<<<<

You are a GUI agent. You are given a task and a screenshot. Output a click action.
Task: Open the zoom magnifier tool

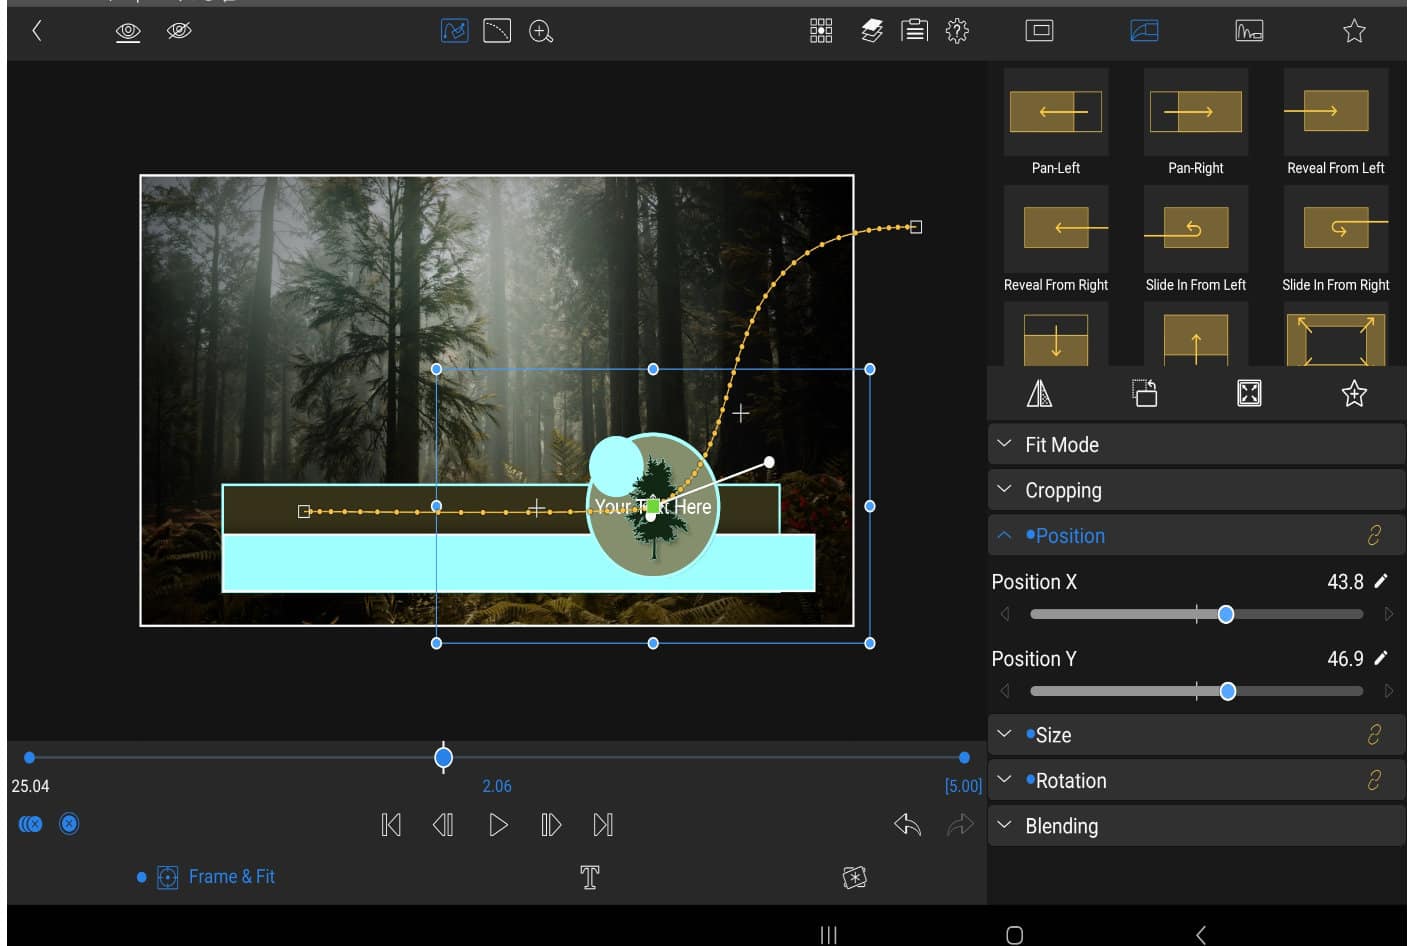(541, 32)
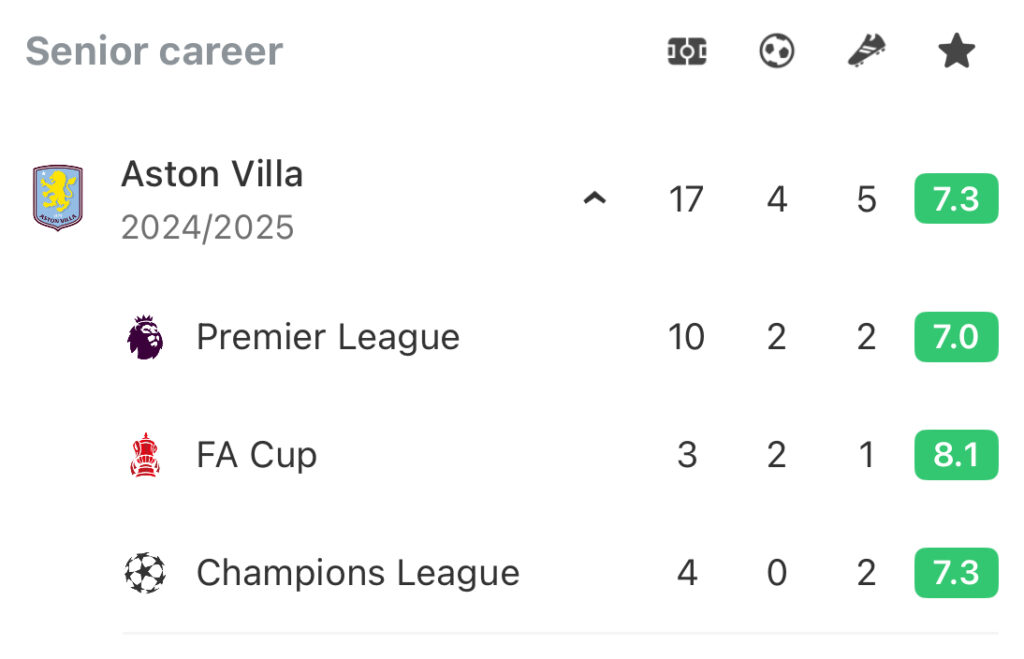
Task: Click the 17 total appearances value
Action: pyautogui.click(x=686, y=199)
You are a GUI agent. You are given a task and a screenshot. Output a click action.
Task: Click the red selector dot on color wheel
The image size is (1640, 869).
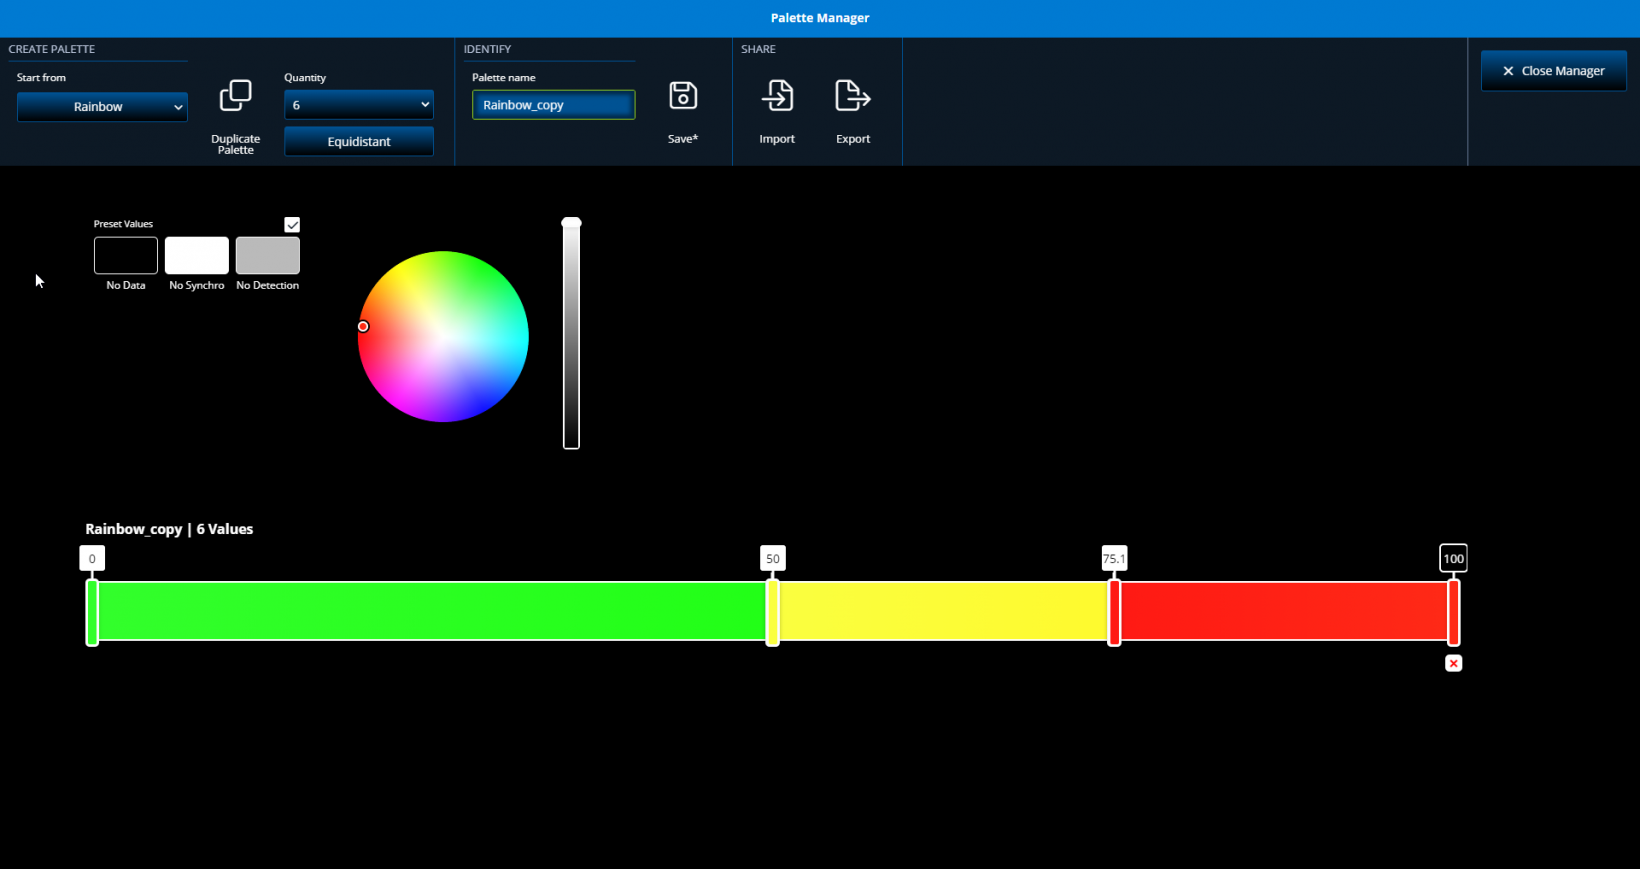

>>>>

- **PROMPT**
Please copy exactly the lines from the one containing "Task: Open the zoom magnifier tool" through the last line of the records, both ends included, and leave out any pictures.

- **SOLUTION**
Task: Open the zoom magnifier tool

(541, 32)
Task: Click the 17 total appearances value
Action: pyautogui.click(x=686, y=199)
You are a GUI agent. You are given a task and a screenshot. Output a click action.
Task: Click the red selector dot on color wheel
The image size is (1640, 869).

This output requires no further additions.